If you want better seats, just pay more–indeed, one reason our seats are shrinking is to make room for “premium” options for the lucky few.

William McGhee, author of the airline industry expose Attention All Passengerssummed up the attitude of Forbes writers and airline executives this way:

Things are just fine in business class and first class. I don’t think that’s coincidental. It reflects the larger issues we face as a society right now, the 99 Percent vs. the 1 Percent. I’ve talked to execs about deteriorating conditions in the back, and their response is basically, ‘You should pay for and sit up front,’ which is a bit of a ‘Let them eat cake’ response.

– – – – – – – – – – – – – – – –

AS EASY as it can be to dismiss an argument inspired by Marie Antoinette, it’s worth probing some of the claims that Ben-Shahar makes more closely.

For one thing, it’s true that airline travel is more affordable and accessible to the average person that it was in the glory days of free food and adequate legroom.

Back then, air travel was largely a preserve of the wealthy. For free-market enthusiasts like Ben-Shahar and the Mooch, therefore, the deregulation of the airline industry in 1978 was a victory for consumers, increasing competition and thereby lowering fares and improving service.

This sounds good, but it doesn’t remotely depict what has actually happened in the decades since deregulation.
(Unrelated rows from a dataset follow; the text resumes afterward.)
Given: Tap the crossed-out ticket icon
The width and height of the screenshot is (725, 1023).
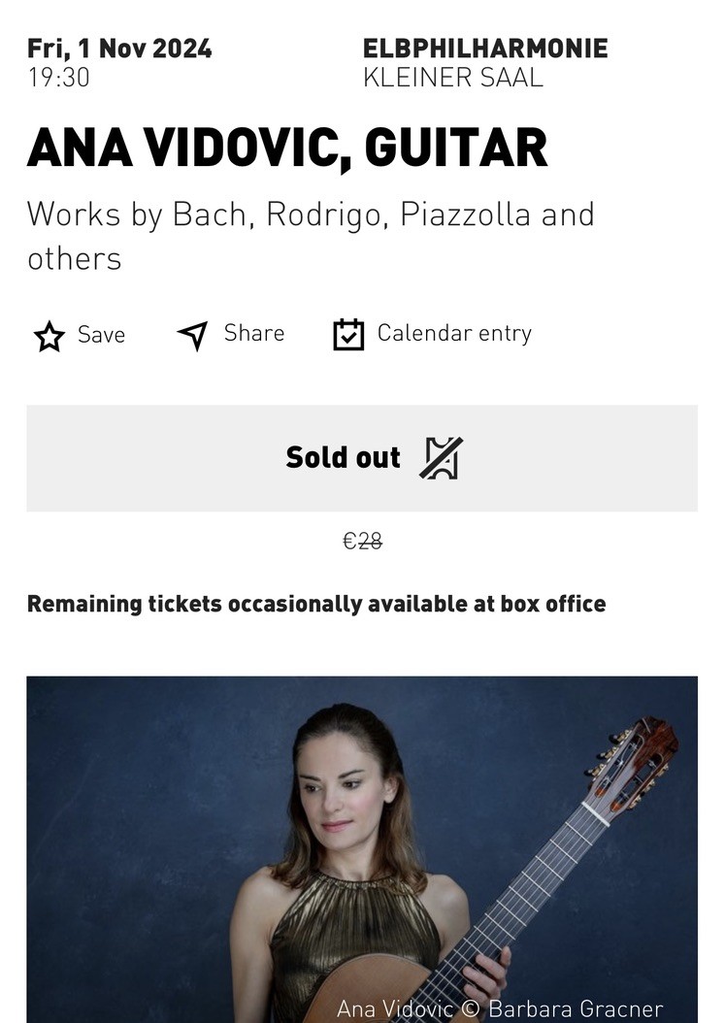Looking at the screenshot, I should [441, 458].
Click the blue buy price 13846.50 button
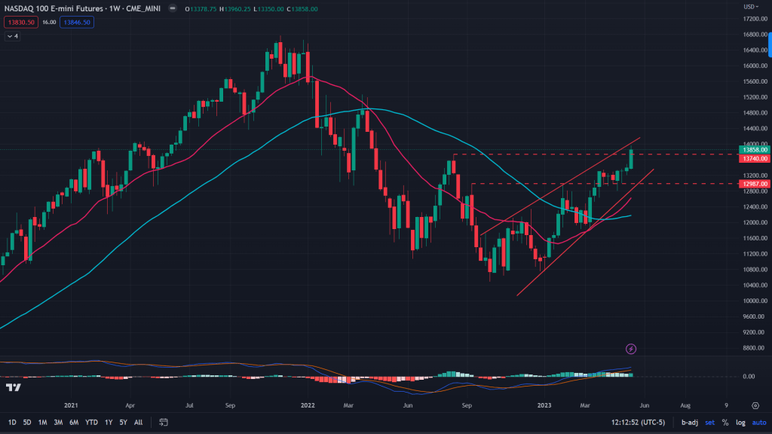The height and width of the screenshot is (434, 772). (78, 23)
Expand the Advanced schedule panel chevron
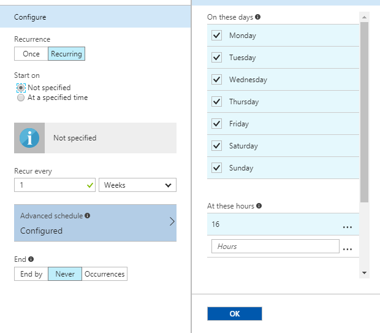The image size is (380, 333). pyautogui.click(x=172, y=222)
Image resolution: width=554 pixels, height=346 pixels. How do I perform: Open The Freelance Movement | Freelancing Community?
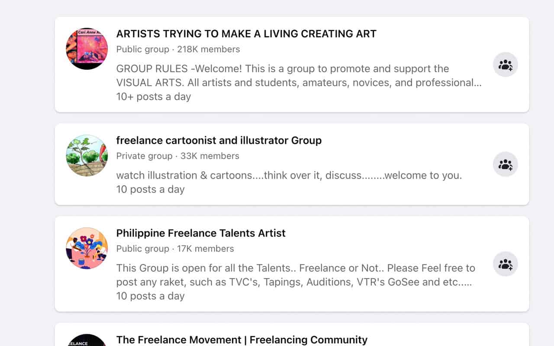(242, 340)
Instead, what’s played out is a sordid tale of rampant inefficiencies, corruption, bankruptcies, mergers and deteriorating conditions for both passengers and workers.
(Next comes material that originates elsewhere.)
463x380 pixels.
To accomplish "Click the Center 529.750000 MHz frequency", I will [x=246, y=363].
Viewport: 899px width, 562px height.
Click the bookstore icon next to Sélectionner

Right after deregulation, there were more than 400 certified carriers and 10 major airlines. Today, just four airlines control 80 percent of all domestic flights. Rather than encourage competition, deregulation removed antitrust provisions, allowing airlines to collude in raising fares while reducing service.

The 2013 merger of American and US Airways to create the world’s largest airline was accomplished by an army of corporate lobbyists, lawyers and economists, while executives and their Wall Street backers salivated at the profits to be made from the deal:

Indeed, government investigators had uncovered documents showing airline executives crowing about how mergers allow them to charge travelers more. “Three successful fare increases–[we were] able to pass along to customers because of consolidation,” wrote Scott Kirby, who became the president of the new American Airlines, in a 2010 internal company presentation…
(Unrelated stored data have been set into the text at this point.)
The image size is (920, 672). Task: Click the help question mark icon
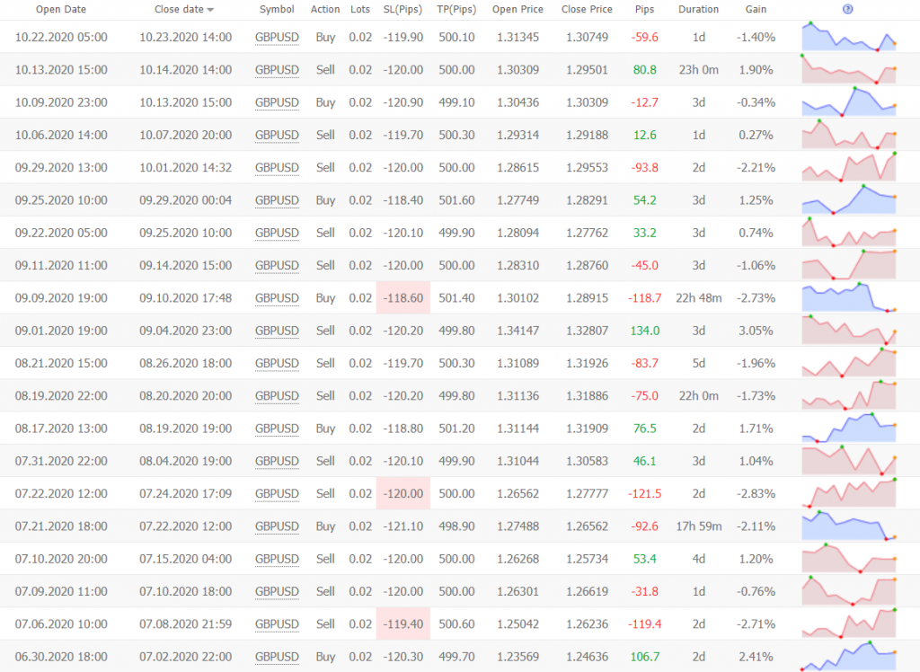(x=848, y=9)
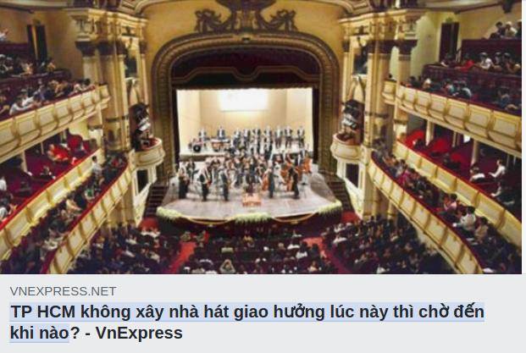The width and height of the screenshot is (526, 353).
Task: Click the second headline line 'khi nào? - VnExpress'
Action: [97, 333]
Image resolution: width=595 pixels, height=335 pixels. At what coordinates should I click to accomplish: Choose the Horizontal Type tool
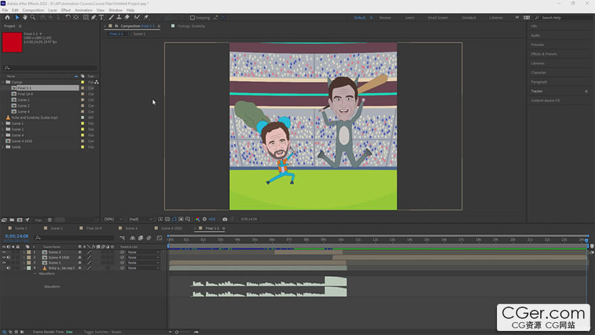click(x=101, y=18)
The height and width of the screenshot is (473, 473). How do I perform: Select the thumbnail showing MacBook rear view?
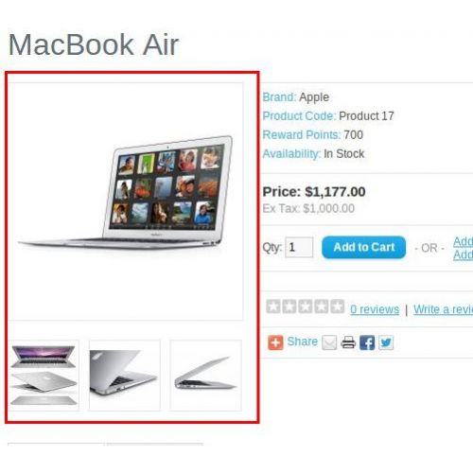point(125,376)
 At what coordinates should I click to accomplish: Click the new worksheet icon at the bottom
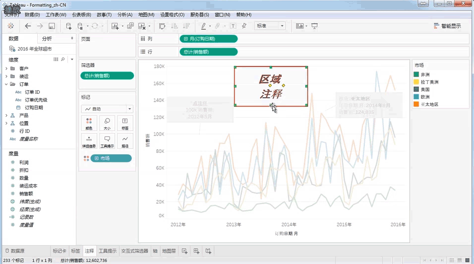(x=184, y=251)
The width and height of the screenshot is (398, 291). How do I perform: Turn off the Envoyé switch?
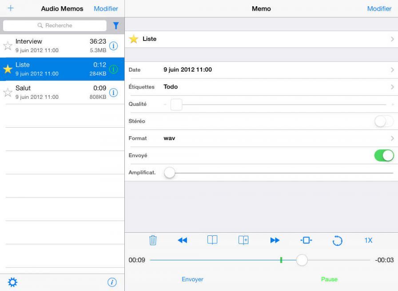pos(384,155)
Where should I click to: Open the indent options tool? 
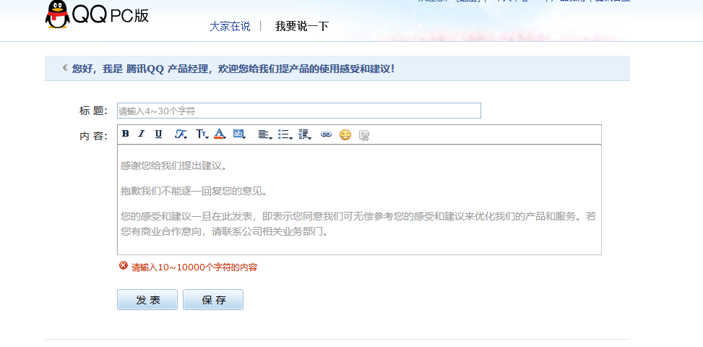(304, 134)
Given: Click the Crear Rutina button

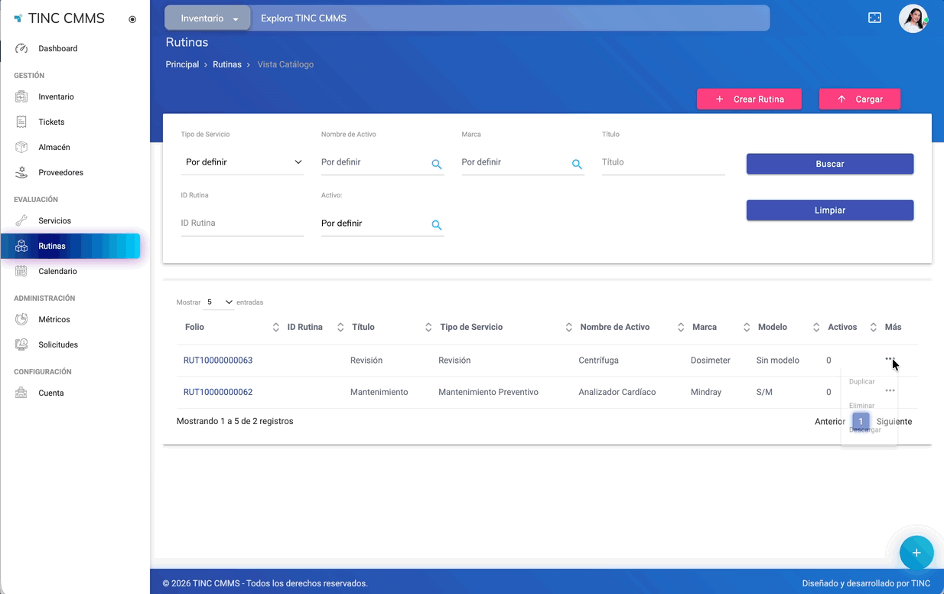Looking at the screenshot, I should point(749,99).
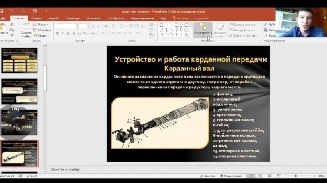Toggle italic formatting with К button
This screenshot has width=327, height=183.
coord(63,34)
A 2014 Goldman Sachs analysis about “dreams of oligopoly” used the American-US Airways merger as an example. Industry consolidation leads to “lower competitive intensity” and greater “pricing power with customers due to reduced choice,” the analysis said.

Another useful tool in the industry playbook is bankruptcy. All of the four remaining airlines filed for bankruptcy in the past decade–and they are now the four most profitable airlines in the world.

In fact, they were doing just fine before, but bankruptcy allowed them to slough off inconvenient costs of providing decent pay and benefits to their employees. As United Auto Workers activist Gregg Shotwell commented on American’s 2011 bankruptcy:

Capitalism isn’t above the law in the United States–it is the law. Peace and solidarity activists are hounded, harassed and arrested, but the forcible transfer of wealth from the working class to the investing class is protected concerted activity.

American Airlines’ debt doesn’t outweigh its cash and assets. In fact, American is financing its own bankruptcy. That’s not distress, it’s brass-knuckles union busting. The business press makes no bones about American Airlines’ plan to profit off the broken backs of labor contracts. In fact, they crow about it.

American Airlines ordered 460 new planes from Boeing and Airbus less than five months ago, at a cost of $38 billion. Those contracts will be honored even as American plans to dump pensions underfunded by about $10 billion for approximately 130,000 workers and retirees.

– – – – – – – – – – – – – – – –

THIS UNION busting comes with real consequences for passenger safety as well. Abysmal pay and working conditions for pilots in budget regional carriers has resulted in an increase in crashes, to give just one example.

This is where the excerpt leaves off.